» Problem requirements: Your answer should be the lines of the data below that contain "computer".

» Supplied material:
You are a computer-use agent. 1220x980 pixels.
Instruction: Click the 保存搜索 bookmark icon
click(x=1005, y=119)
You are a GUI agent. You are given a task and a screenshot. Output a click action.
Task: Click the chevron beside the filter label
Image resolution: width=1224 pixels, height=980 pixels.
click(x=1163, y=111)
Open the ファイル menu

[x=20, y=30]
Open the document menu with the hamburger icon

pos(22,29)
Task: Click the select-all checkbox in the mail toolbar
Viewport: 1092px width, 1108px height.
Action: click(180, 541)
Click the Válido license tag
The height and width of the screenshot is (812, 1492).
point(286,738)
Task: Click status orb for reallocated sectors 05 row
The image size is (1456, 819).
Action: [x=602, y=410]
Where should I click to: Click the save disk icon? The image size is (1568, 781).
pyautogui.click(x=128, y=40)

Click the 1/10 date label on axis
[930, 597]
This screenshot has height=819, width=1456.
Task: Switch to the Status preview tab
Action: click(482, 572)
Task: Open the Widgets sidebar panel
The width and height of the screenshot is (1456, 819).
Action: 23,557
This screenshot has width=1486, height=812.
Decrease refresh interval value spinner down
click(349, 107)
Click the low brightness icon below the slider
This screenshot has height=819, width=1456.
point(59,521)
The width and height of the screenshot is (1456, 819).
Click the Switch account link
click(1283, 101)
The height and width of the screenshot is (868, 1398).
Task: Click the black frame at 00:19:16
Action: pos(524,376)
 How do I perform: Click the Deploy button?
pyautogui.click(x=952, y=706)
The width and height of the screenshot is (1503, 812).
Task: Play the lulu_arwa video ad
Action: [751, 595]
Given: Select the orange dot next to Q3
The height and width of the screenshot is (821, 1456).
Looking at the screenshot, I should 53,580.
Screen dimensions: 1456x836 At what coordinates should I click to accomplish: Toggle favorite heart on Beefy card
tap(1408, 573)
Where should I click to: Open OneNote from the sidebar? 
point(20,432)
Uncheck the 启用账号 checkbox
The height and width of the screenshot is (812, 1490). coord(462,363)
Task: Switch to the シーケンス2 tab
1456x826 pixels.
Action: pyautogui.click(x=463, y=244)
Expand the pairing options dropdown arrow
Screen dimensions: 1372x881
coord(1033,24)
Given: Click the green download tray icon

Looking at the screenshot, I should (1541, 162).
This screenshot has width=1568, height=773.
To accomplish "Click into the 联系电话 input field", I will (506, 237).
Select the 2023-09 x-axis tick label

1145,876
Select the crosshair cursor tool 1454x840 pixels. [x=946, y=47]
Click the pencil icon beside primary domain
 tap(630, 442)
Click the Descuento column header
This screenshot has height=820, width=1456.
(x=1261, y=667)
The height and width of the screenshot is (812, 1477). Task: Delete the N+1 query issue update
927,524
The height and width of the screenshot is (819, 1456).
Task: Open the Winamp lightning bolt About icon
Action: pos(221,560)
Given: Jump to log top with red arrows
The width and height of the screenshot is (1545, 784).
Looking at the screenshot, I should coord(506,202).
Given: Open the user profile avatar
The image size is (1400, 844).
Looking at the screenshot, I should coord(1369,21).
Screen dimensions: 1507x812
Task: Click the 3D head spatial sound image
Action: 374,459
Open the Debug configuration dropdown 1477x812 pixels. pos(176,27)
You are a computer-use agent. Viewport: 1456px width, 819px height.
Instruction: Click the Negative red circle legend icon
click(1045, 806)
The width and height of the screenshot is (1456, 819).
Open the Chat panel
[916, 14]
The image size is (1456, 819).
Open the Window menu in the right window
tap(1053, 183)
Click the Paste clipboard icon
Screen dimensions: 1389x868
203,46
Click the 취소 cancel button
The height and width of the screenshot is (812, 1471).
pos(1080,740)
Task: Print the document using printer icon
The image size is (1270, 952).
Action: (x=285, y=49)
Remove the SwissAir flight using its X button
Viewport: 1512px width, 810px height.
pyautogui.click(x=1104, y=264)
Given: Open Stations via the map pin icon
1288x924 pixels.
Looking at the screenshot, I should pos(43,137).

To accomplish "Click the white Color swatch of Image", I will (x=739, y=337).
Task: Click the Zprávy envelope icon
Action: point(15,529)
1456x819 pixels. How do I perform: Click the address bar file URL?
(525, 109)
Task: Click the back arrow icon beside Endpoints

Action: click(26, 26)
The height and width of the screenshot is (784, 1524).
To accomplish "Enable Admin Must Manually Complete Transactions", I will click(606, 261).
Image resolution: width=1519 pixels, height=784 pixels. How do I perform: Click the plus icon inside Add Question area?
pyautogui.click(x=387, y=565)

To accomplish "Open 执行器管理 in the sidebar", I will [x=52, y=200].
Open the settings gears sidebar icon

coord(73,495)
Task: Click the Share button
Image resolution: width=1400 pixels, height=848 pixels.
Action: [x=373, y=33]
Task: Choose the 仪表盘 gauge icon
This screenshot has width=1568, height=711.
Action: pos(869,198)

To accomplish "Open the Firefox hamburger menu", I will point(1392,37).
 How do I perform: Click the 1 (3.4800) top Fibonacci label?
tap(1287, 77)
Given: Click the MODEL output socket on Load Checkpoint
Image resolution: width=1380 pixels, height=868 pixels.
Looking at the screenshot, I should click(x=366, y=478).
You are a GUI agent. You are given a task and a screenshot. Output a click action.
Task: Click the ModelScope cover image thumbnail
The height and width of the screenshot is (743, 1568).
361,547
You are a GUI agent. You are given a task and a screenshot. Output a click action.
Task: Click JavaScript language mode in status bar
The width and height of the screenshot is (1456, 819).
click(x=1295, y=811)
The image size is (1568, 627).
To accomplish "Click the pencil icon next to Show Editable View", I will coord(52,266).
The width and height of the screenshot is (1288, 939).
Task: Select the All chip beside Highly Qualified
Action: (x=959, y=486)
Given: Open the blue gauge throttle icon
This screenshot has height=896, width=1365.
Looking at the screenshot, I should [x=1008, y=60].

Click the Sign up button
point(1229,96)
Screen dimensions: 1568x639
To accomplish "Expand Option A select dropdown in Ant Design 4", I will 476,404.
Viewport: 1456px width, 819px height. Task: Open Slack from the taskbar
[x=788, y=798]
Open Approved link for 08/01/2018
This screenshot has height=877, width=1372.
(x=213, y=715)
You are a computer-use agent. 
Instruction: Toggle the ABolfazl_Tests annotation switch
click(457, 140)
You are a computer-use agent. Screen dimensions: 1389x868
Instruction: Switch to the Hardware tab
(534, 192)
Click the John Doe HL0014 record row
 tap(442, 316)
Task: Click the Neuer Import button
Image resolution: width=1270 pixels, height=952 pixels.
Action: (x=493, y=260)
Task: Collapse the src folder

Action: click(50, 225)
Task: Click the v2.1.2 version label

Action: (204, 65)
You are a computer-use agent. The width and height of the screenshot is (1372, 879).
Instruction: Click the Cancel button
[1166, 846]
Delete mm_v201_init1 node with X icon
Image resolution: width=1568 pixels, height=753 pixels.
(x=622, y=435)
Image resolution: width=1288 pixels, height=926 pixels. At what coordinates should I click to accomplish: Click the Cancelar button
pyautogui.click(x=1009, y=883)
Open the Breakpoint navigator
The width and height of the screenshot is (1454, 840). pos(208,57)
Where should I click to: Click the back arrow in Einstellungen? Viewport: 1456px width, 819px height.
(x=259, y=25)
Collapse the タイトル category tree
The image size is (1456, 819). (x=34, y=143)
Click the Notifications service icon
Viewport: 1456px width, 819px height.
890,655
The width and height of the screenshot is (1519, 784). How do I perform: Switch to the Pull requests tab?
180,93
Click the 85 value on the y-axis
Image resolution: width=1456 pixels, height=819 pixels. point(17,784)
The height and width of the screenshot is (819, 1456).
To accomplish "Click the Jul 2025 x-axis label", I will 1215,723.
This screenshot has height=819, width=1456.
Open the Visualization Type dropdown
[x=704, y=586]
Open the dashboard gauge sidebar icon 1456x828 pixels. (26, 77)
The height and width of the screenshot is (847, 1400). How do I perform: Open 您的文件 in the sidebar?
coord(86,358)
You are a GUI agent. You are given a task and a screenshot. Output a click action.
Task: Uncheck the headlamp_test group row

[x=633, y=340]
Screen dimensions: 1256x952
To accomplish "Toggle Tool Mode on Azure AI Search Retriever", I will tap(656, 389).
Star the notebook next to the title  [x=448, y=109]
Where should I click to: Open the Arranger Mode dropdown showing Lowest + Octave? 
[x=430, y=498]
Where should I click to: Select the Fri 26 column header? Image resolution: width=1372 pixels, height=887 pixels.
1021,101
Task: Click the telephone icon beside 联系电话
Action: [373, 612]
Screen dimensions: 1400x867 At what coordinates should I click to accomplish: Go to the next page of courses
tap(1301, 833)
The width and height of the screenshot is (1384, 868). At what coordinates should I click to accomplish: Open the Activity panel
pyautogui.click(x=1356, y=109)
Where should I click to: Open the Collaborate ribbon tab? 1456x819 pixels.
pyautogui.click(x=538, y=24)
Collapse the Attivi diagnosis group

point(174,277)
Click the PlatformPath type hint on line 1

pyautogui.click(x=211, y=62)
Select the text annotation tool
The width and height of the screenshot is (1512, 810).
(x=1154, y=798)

» Reply to the exercise:
You are a computer-use agent. 1220x980 pixels.
You are a computer-use agent. Viewport: 1456px width, 819px height.
You are a computer-use agent. 
You are a computer-use agent. Screen dimensions: 1389x868
You are a computer-use agent. The width and height of the screenshot is (1372, 879).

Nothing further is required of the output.